Boy meets girl. Boy has Obsessive Compulsive Disorder (OCD) around the cleanliness of objects and doesn’t like to be touched; girl has Dissociative Identity Disorder and multiple personalities, one of whom loves touching. It doesn’t sound like a match made in romantic comedy heaven, but… What If It Works?

Awarded Best Australian Independent Feature Film at the 2017 Gold Coast Film Festival, What If It Works? is a solid feature debut by Australian director Romi Trower. The boy and girl in question are Adrian (Luke Ford), a postdoctoral candidate isolating himself after the end of a long term relationship, and Grace (Anna Samson), a street artist grappling with the impact each of her ten personalities has on her artistic output and personal life.
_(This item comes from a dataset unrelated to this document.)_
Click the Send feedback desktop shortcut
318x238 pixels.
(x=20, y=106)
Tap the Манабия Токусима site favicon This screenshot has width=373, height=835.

As is the way of the romcom, several meet cutes occur in the form of Adrian and Grace having the same therapist (Karen Fairfax) and living on the same street after Adrian moves into his father’s garage. Set against Melbourne’s colourful inner-north suburbs of Brunswick and Northcote, the city’s vibrant street art provides a fitting backdrop for Adrian and Grace’s burgeoning relationship – Grace brings bright colours, literally, into Adrian’s life and penchant for dark clothes and working only in dimly lit garages.

In Adrian and Grace, Trower has carefully captured some of the nuances of building a healthy relationship while working through complex mental health issues.
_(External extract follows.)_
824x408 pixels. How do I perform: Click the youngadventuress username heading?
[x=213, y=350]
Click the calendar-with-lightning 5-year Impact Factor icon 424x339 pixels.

What If It Works? is a curious commodity. As a dramatic comedy, it struggles to strike the balance between the two genres, and at moments risks undermining the film’s intent of normalising mental health on screen. But the film’s strength lies in scenes centred around Adrian and Grace; in them, Trower has carefully captured some of the nuances of building a healthy relationship while working through complex mental health issues.

Subplots involving Adrian’s ex-girlfriend Melinda (Brooke Satchwell) and Grace’s manipulative artist boyfriend, Sledgehammer (Wade Briggs), on the other hand, are never afforded a reasonable amount of time to develop. Their storylines feel rushed to their resolution in the given time and would have benefited from a few more moments of fleshing out their personal circumstances to provide more context. The pacing suffers when Ford and Samson aren’t on screen, who each provide compelling and empathetic performances.

Overall, What If It Works? is a colourful and at-times chaotic contemplation of the possibilities of love. Some things do work, and others fall slightly short of the mark.